Richard Mattione from global funds manager GMO dissects Spain’s problems in a recent white paper – excess sovereign, bank, corporate and household debt, rising sovereign debt due to budget deficits and austerity measures that may turn an economic contraction into a freefall.
Mattione says Spain’s problems are daunting but not insurmountable. From 2000 to 2007, the nation was a European success story with government small deficits or surpluses and government debt falling to a low of 36 per cent of gross domestic product in 2007 compared with Italy and Greece on about 100 per cent.
But the prosperity was driven by a construction boom and astounding rise in property prices. Government coffers filled and in the Spanish system spilled into regional government spending without much supervision from Madrid.
So once the global financial crisis started, Spain’s deficit ballooned.

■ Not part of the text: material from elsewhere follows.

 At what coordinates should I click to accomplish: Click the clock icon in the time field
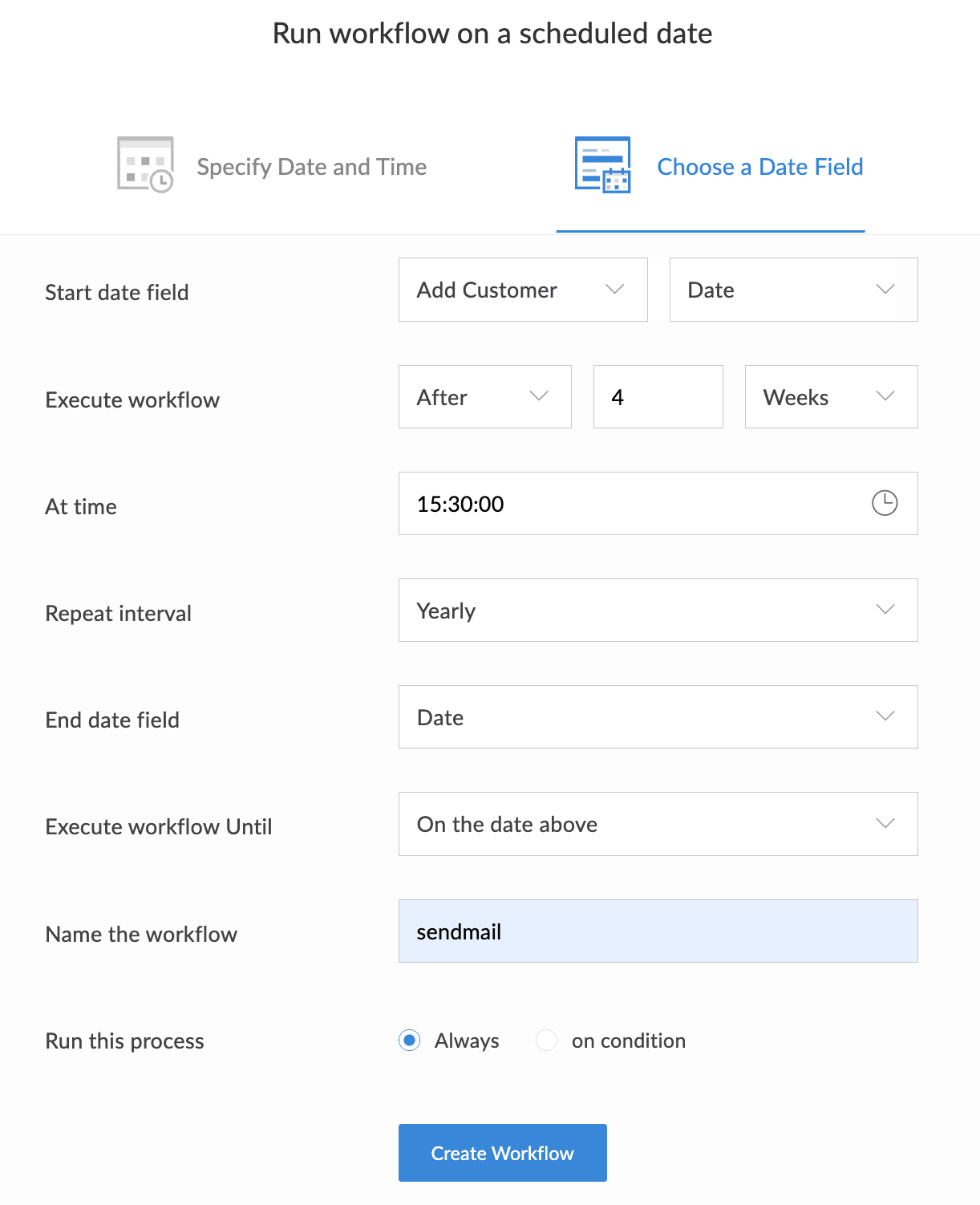point(885,503)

Despite an ambitious plan to get it under control Mattione says Madrid will keep asking for debt finance at a time when markets are not accommodating.

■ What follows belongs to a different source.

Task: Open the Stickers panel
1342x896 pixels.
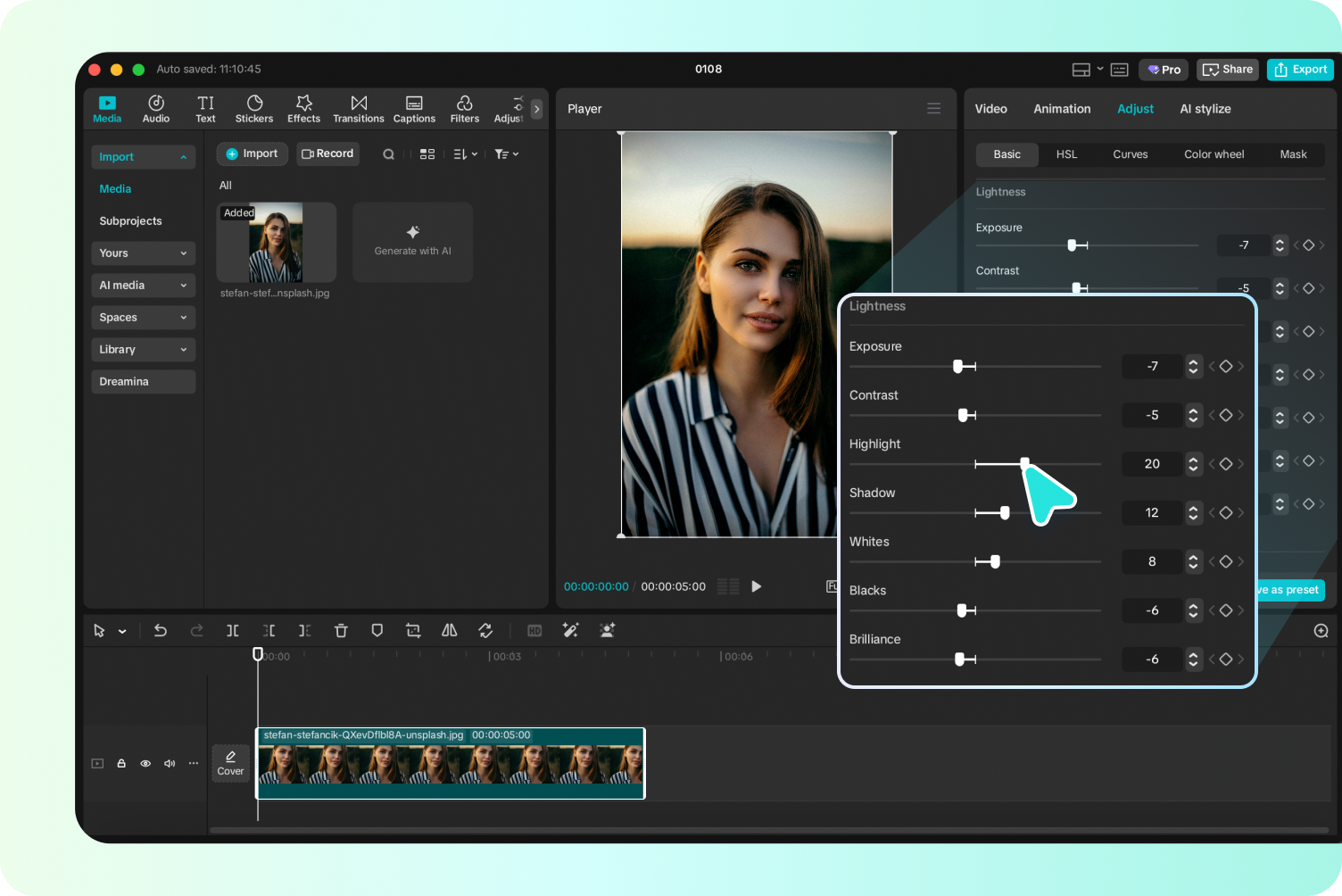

A positive note for Spain is that its trade deficit has shrunk since the crisis began, with imports falling 7 per cent blow pre-GFC levels and exports 12 per cent higher. The change had a lot to do with falling demand but Mattione warns it may be wrong to assume Spain cannot trade its way out of crisis.
Many Australians will sympathise with the painful adjustment going on in Spain as retail sales plummet, industrial production drops and banks deleverage and in the process crimp credit for business growth.
Then there is the real estate problem. From 2000 to 2008, housing prices rose 142 per cent. They are still double what they were in 2000. With a home ownership rate of 82 per cent there is still potential for the 25 per cent unemployment rate to filter through into a jump in mortgage defaults. Similar if less dramatic housing bubbles occurred in Italy, Ireland and Britain. That’s why visiting international property experts predict that Australian housing prices will plummet massively.
But that registers only as a probability if Europe falls off a cliff and plunges the world into deep recession, leading Australia’s jobless rate to ratchet up dramatically and create widespread housing stress.